Prior to the 1959 revolution, US companies played a leading role in Cuba’s telecom market.
In 1949, AT&T and US conglomerate International Telephone and Telegraph (ITT) installed an undersea cable between Cuba and Florida to carry telephone and telegraph traffic between the two countries for the next 40 years.
On the eve of the revolution, ITT also owned 66 percent of the common stock of Cuba’s monopoly telephone services provider, the Cuban Telephone Company.
After the revolution, Fidel Castro’s new government nationalized the Cuban Telephone Company. Voice services continued between the two countries over AT&T’s undersea cable. Even after the US restrictions against Cuba in 1962, the US government allowed AT&T to use the cable to transmit telephone calls, provided that it did not upgrade the cable’s carrying capacity, a situation that made AT&T the leading US carrier serving Cuba into the early 1990s.
During this period, the US government did not allow AT&T to make payments to Cuba for connecting telephone calls on the island, instead requiring it to deposit all such payments into one or more escrow accounts.
After the passage of the Cuba Democracy Act in 1992, and several years of negotiations, Cuba reached an agreement with the US on compensation for connecting telephone calls on the island. As a result, by the mid-1990s, the US Federal Communications Commission had authorized several US telecom services companies, including AT&T, IDB Worldcom Services, MCI International, and WilTel, to provide direct telephone service to Cuba.
In 2000, however, the government of Cuba severed all direct telecommunications services with the US after the US Congress passed a bill authorizing the seizure of foreign-country assets for the payment of compensation claims. Some judgments were paid out of money owed by AT&T and other American firms to the Cuban state telephone company that had been frozen in the escrow account.

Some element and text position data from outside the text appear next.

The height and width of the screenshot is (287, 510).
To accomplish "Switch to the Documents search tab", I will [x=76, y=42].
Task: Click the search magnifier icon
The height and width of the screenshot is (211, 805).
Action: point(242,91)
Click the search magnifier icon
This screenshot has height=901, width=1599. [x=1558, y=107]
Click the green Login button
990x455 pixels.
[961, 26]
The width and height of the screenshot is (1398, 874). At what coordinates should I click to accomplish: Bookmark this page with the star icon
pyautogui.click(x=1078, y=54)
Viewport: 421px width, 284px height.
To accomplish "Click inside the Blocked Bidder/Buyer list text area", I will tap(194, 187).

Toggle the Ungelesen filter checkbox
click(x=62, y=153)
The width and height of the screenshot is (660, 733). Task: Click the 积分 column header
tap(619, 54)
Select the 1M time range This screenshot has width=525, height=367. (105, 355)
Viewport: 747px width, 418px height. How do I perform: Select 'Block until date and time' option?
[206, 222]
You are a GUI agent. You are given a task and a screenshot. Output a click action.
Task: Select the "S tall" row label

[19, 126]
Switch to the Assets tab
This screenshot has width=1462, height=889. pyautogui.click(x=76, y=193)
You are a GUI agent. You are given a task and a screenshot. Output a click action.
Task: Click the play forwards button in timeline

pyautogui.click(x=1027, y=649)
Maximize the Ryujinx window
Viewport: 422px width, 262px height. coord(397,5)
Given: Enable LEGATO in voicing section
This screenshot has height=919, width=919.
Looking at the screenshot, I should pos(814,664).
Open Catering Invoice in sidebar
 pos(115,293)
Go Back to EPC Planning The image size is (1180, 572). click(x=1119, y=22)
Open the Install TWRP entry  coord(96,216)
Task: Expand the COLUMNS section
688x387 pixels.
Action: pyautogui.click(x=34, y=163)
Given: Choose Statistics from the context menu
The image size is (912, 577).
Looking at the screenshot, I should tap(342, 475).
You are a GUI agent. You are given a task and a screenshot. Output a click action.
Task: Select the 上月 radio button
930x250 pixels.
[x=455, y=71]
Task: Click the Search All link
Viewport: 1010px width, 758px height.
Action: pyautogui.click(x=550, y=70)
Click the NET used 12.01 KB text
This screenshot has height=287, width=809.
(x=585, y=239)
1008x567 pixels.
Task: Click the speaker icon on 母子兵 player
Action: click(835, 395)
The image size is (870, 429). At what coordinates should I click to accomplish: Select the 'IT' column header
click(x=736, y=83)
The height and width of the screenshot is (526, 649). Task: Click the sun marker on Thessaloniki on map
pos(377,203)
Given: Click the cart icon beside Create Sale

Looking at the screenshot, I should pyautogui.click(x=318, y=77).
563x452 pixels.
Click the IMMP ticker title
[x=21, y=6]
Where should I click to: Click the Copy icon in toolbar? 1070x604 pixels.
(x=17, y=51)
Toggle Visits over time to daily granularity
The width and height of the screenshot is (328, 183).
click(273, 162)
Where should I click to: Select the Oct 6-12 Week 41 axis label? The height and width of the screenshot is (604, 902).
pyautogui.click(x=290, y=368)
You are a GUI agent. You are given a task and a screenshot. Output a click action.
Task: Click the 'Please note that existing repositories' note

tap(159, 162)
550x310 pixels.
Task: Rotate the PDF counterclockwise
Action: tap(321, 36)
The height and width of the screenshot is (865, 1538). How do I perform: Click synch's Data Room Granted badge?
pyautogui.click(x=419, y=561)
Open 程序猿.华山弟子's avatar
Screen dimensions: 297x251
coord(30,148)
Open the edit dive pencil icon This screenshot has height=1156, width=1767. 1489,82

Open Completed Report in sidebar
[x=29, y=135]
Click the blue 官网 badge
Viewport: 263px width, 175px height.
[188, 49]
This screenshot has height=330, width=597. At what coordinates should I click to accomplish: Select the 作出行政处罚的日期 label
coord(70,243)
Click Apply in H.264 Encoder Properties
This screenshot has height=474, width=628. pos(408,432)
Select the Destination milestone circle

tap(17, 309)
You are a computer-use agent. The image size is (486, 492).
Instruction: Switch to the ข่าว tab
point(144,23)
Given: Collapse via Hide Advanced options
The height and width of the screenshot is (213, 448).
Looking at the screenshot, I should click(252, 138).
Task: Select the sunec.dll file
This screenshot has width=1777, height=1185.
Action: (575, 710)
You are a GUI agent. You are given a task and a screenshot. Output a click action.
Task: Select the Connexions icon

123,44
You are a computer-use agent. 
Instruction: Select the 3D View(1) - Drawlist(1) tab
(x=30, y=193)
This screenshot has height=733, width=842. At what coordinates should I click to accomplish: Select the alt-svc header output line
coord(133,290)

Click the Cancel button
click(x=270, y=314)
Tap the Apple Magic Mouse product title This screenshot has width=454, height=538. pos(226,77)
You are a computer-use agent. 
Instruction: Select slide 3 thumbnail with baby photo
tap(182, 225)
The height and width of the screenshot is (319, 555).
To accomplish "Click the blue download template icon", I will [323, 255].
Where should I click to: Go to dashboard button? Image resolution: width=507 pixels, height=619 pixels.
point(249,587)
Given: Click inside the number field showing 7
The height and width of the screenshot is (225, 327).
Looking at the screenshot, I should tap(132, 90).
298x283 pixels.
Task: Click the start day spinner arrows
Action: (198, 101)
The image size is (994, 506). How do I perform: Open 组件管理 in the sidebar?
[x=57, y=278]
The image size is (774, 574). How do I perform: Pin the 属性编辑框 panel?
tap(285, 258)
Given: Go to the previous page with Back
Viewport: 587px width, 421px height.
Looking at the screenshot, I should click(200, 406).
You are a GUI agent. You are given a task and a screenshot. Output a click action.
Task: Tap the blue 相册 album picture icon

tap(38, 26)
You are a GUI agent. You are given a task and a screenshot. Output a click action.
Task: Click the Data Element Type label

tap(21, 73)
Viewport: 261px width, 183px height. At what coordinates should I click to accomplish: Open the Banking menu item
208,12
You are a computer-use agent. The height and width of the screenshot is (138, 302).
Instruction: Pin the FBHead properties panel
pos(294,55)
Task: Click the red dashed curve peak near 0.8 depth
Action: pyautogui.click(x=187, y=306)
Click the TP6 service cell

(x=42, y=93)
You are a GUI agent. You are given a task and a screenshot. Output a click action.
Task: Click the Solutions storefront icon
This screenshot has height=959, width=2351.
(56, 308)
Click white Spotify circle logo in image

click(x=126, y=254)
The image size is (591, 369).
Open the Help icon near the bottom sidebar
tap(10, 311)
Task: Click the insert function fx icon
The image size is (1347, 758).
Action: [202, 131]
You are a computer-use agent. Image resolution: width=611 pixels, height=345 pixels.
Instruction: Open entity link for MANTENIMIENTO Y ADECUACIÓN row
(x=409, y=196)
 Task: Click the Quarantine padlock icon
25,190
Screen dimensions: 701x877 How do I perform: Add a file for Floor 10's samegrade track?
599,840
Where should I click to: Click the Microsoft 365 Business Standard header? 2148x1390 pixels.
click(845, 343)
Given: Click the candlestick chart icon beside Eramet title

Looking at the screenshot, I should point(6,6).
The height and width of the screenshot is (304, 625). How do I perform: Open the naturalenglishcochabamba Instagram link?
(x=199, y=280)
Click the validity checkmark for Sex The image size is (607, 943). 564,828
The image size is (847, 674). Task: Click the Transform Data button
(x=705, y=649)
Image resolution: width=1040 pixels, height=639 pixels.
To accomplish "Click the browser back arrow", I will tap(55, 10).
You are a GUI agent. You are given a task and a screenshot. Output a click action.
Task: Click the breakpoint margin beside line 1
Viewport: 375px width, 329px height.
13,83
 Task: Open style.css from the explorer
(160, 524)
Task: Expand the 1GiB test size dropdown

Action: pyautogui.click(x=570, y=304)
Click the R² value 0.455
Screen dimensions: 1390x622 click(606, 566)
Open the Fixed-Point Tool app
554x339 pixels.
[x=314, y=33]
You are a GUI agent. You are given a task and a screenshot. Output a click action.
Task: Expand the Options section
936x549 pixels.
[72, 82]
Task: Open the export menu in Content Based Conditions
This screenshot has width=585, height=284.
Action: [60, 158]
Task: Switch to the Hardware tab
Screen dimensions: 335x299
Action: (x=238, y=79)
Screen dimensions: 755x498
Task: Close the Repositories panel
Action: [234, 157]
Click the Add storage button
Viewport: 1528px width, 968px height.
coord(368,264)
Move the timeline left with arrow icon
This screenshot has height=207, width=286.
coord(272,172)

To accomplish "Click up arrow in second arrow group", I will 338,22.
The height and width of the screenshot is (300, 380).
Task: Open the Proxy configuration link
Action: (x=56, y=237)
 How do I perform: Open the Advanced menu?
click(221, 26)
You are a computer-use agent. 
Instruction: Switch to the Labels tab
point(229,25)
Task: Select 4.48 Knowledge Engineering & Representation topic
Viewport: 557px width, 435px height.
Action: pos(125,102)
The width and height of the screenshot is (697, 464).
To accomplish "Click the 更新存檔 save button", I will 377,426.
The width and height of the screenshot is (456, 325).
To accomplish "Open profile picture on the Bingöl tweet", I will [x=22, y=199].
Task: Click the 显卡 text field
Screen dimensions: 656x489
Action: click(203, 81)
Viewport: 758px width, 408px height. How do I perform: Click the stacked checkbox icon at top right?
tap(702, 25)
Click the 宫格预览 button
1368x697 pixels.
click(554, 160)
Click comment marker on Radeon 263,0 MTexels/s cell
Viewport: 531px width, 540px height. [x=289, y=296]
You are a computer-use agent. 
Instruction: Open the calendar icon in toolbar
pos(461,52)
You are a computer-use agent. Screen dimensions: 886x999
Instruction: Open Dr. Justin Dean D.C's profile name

As a result, there was no trade in telecom services between the two countries during 2000–2014 because US companies could not offer direct service, although it was possible to indirectly route calls to/from Cuba through third countries. Limited telecom services between the US and Cuba have resumed following the December 2014 announcement – and US cellular companies have recently concluded roaming agreements in Cuba.